A solid red congress will more than likely grant Mattis this waiver and the Senate Republican majority will more than likely confirm his nomination.
To get a window into the future and appraise how Mattis might approach his duty in the Trump administration, one need only look to the recent past at how the man and Marine has comported himself throughout his career. In 2003, prior to the first push across the Line of Departure to do battle with the forces Saddam Hussein, General Mattis sent a personal letter to each of his Marines. It’s been some years since I last read the letter and as I read it now I’m struck by how his words go beyond the confines of martial imperatives and echo the greater virtues that at one point defined not only our military, but also the character of our country.
In that letter, he explained to his Marines the nature of their mission, the nature of their enemy, and what he expected from his fighters in the way of battlefield conduct, both among themselves and toward the soldiers and citizens of Iraq.
Mattis commanded his Marines to not only “swiftly and aggressively” destroy the enemy but to show mercy to those who surrendered, as well as to demonstrate American decency, chivalry, and compassion to the oppressed citizens of Hussein’s brutal regime. Mattis, notoriously known as “Mad Dog”, was not singularly focused on merely crushing his adversaries. Of utmost importance to him was acknowledging the torment of the Iraqi people and relieving them of their anguish through both force of arms and by way of American grace and generosity.
Mattis warned his Marines to expect the enemy to engage in “unethical tactics”. He warned of “chemical attack, treachery, and use of the innocent as human shields.” He followed these dire predictions with simple but powerful words of encouragement befitting a general in the mold of Patton and MacArthur: Take it all in stride. Shouldn’t we all, civilian and serviceman alike, heed this exhortation? This call to remain stoic must not only be for those who have chosen to protect our liberty on the battlefield, it must be embraced by us all.
The Warrior Monk urged his Marines to be the hunter and not the hunted and to not be caught with their guard down. In our current culture of intolerant hyper-sensitivity and self-absorbed entitlement, what lesson can we all learn from this directive? Do not be victims. Be strong. Be vigilant.
This call to vigilance was followed by a decree to “use good judgment and act in the best interest of our nation.” We live in a country where the individual ego frequently exceeds the capacity and will to look outside of ourselves to a bigger picture. Too often judgment is impaired by emotion and awareness of anything beyond our immediate self-interest is lost.

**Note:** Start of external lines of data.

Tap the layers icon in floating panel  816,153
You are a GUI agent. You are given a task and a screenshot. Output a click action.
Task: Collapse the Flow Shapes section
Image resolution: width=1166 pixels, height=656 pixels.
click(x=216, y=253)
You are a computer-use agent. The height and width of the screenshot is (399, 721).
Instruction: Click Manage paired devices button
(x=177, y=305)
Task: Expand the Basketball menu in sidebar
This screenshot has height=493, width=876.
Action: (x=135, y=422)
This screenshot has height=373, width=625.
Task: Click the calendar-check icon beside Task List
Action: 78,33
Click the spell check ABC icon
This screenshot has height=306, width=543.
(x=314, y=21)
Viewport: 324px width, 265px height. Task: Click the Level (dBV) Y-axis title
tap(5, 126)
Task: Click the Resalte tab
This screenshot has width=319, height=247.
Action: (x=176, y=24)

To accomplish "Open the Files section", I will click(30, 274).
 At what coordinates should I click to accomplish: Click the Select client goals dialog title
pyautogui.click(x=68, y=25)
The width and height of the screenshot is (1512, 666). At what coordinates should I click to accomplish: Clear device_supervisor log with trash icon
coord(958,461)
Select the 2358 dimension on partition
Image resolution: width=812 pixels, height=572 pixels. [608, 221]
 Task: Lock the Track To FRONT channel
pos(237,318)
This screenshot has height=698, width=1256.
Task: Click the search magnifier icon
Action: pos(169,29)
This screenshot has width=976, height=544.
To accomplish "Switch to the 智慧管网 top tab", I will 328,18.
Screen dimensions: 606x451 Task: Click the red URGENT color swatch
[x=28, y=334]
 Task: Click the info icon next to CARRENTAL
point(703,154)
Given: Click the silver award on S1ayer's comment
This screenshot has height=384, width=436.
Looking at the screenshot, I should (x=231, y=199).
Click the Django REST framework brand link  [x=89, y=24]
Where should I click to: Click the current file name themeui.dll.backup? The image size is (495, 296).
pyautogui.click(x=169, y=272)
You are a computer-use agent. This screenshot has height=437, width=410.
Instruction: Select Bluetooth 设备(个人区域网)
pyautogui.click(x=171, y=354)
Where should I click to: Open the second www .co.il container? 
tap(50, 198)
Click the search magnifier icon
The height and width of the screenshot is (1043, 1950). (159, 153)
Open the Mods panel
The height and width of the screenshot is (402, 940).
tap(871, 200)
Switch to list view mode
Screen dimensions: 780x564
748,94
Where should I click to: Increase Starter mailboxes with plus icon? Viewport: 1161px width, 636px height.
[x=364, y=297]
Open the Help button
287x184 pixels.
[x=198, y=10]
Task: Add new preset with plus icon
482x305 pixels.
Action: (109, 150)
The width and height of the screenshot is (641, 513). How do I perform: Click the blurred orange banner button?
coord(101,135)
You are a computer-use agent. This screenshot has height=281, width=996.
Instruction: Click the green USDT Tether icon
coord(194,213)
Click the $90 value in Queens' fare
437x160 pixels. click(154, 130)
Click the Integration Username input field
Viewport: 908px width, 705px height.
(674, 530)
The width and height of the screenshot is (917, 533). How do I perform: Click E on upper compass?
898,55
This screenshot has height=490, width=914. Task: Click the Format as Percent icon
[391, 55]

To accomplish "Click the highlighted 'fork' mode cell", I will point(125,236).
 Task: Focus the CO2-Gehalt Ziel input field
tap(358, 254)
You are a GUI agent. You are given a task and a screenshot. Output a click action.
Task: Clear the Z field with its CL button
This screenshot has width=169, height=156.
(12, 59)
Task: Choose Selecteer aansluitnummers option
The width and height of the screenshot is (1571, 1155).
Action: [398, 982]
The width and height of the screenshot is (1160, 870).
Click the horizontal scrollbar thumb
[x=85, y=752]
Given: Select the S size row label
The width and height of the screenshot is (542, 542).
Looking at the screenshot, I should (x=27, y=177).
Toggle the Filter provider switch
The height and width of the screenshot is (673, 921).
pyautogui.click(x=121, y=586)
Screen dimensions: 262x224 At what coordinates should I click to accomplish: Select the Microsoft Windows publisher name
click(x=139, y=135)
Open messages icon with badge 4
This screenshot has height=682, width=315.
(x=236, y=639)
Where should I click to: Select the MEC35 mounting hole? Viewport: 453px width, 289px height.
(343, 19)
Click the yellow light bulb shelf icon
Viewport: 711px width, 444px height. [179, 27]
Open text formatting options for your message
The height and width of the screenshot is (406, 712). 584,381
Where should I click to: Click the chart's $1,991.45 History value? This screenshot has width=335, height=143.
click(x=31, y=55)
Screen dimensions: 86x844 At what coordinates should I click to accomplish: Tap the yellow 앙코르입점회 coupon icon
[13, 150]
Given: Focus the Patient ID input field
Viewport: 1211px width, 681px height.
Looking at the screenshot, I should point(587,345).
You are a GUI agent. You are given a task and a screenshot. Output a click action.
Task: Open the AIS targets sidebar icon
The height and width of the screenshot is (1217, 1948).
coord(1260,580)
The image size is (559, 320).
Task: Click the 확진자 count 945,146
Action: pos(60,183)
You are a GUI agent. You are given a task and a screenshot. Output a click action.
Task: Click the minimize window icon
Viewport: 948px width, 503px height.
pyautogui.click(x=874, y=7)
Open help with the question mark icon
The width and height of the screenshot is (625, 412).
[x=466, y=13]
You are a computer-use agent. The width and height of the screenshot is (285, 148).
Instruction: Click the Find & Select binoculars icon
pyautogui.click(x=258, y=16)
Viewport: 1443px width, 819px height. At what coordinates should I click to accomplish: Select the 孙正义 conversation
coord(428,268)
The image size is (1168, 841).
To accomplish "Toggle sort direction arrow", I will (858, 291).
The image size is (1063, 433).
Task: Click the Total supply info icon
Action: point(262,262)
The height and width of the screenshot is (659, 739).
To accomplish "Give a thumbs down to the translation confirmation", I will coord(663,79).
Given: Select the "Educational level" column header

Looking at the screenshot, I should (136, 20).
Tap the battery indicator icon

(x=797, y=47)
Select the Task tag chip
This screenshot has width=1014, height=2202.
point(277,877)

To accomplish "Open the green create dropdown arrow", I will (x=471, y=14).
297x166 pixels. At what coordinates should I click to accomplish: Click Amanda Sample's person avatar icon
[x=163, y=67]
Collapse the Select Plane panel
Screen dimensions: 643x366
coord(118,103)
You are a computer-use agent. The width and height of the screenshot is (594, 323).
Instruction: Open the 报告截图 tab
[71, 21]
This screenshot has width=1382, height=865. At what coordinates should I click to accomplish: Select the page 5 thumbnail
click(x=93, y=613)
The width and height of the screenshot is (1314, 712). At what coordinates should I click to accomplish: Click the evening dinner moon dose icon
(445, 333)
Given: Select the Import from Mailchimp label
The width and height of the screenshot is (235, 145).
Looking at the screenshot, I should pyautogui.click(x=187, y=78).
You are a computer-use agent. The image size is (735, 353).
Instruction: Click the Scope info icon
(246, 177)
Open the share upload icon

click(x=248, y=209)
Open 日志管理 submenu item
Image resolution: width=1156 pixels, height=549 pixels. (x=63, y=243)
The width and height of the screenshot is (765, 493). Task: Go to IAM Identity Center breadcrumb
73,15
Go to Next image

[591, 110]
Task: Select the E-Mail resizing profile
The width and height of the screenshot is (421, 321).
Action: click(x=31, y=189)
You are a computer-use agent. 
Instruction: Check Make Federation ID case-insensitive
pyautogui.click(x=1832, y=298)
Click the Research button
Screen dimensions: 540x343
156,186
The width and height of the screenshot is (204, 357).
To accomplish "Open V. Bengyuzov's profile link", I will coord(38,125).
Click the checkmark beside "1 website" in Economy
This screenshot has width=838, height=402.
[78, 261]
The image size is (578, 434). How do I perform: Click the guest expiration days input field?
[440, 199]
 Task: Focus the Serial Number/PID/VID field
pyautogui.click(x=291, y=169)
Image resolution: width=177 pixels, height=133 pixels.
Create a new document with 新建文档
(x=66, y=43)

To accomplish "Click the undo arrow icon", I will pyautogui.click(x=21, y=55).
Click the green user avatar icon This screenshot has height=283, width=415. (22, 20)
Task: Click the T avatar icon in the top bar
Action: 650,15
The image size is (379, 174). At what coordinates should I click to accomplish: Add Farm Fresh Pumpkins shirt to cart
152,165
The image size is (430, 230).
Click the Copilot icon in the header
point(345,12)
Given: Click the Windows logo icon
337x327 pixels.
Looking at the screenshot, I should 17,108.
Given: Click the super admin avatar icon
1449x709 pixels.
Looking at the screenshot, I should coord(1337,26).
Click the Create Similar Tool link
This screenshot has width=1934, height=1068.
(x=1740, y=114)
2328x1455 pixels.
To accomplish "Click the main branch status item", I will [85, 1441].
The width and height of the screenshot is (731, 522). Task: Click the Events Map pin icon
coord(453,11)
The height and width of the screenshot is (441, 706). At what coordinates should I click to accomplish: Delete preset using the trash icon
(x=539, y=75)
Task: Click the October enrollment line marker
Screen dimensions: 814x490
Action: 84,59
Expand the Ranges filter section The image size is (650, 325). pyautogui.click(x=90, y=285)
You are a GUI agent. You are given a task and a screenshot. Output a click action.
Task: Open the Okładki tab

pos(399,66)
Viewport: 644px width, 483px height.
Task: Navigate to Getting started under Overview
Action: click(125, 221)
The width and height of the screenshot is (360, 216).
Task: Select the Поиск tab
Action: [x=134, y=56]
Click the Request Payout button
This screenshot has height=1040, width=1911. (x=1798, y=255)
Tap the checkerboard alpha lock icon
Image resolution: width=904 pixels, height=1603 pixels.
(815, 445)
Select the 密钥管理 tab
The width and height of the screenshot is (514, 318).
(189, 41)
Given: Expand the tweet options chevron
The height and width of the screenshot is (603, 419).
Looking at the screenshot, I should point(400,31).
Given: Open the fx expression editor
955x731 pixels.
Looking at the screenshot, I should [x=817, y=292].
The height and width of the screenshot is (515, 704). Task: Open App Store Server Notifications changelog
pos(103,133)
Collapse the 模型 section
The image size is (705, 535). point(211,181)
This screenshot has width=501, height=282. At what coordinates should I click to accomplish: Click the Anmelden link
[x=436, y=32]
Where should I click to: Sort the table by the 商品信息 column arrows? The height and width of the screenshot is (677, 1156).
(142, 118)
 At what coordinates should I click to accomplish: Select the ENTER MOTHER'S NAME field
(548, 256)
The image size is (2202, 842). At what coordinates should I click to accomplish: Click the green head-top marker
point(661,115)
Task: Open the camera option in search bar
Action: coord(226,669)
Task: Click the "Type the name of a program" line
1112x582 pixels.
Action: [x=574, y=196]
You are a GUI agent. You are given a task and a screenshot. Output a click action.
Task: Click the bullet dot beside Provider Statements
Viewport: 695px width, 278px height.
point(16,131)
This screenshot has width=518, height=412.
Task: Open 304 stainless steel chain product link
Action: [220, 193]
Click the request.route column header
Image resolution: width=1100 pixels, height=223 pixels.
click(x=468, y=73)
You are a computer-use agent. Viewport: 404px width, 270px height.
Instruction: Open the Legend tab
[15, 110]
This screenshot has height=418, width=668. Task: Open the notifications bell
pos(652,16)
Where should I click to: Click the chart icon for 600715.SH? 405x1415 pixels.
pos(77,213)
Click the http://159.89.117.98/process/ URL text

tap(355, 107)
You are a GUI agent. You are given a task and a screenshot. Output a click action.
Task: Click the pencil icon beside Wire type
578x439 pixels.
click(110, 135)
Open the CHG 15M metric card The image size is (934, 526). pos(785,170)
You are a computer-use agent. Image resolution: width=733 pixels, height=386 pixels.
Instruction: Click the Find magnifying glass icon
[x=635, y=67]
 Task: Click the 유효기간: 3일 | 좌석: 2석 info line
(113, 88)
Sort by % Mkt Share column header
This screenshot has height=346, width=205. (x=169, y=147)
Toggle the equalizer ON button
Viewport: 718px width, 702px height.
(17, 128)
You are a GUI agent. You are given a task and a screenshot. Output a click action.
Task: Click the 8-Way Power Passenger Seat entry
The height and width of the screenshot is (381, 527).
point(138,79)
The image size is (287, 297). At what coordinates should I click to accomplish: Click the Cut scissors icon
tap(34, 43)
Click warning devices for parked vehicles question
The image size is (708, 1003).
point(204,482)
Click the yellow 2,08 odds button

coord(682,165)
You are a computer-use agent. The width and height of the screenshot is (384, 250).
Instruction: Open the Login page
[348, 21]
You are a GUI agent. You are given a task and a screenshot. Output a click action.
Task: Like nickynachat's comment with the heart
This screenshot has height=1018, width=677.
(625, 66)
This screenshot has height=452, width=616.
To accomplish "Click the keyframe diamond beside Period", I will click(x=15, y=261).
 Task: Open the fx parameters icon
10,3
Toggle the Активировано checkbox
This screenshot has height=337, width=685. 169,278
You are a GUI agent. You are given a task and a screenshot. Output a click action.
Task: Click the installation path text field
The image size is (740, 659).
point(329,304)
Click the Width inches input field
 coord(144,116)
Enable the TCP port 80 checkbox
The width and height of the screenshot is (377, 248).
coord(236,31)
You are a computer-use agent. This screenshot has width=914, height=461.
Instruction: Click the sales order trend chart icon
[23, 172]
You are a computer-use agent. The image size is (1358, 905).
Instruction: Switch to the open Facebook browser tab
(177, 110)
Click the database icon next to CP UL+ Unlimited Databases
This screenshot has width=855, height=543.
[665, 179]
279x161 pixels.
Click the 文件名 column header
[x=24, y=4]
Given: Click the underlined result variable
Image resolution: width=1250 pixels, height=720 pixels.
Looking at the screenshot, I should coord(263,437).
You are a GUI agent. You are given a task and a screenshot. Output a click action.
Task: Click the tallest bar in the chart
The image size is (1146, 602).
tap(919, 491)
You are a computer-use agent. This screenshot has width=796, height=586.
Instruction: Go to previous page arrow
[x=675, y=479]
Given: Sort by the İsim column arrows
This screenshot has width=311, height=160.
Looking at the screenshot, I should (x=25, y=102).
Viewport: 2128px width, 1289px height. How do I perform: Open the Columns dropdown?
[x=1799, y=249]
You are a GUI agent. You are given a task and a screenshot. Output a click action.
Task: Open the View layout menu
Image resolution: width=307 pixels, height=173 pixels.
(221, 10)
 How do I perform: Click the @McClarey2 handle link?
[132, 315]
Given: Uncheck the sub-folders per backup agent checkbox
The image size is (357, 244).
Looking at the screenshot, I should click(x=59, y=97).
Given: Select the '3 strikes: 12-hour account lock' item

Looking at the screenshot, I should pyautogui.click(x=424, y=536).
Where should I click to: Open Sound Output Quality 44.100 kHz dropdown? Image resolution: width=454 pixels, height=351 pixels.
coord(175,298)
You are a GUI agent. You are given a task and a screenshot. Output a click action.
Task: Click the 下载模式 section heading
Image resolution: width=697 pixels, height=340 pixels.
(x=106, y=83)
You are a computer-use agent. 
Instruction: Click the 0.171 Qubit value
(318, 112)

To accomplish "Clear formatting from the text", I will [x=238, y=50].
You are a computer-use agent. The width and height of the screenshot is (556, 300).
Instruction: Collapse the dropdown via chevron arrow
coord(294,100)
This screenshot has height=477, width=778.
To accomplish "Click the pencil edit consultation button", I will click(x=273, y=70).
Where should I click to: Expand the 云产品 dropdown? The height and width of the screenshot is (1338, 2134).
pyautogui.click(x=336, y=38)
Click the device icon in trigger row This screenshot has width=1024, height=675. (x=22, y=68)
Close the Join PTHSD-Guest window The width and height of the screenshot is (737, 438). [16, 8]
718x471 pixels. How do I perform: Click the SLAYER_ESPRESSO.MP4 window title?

Mattis went further and insisted his Marines engage their brains before their weapons, to share courage and keep faith with their comrades. Our nation at present is one divided along deep, partisan lines, it is a place in which understanding is secondary (at best) to ideological rigidity. In this climate of division these words may be the most poignant of the letter. As Americans, we must think before we act, and our conduct must be defined by bravery and comradery. Can anyone not agree our country could use more of these ideals in our present political predicament? Can anyone not agree that now more than ever we must rally together with what Mattis referred to as “a happy heart and strong spirit”?
The general concludes the letter by looking back to history, by praising the heroes of the past who never lost their nerve and kept their honor clean. Again, the general’s succinct profundity should be instructive to us all: Do not allow fear to weaken your resolve, do not run from the challenge into dishonor. In a day and age of safe-spaces and microaggressions this is a lesson we cannot afford to miss.
General James Mattis, in this brief but crucial letter, enshrined not only the best attributes of the world’s finest fighting force, but the best aspects of what once made this country great: Decency and compassion, resolute action with a clear mind, courage, honor, strength, a shared purpose, and a happy heart. In the first paragraph of the letter, Mattis tells his Marines, “On your young shoulders rest the hopes of mankind.” In this one sentence our soon-to-be Secretary of Defense revealed his cognizance of a simple and momentous truth which encapsulates the ultimate promise and idealism of America: If all men are not free, none of us are.
This man is more than a general. He is a standard bearer for the American way. I for one believe the Warrior Monk will be an exemplary Secretary of Defense.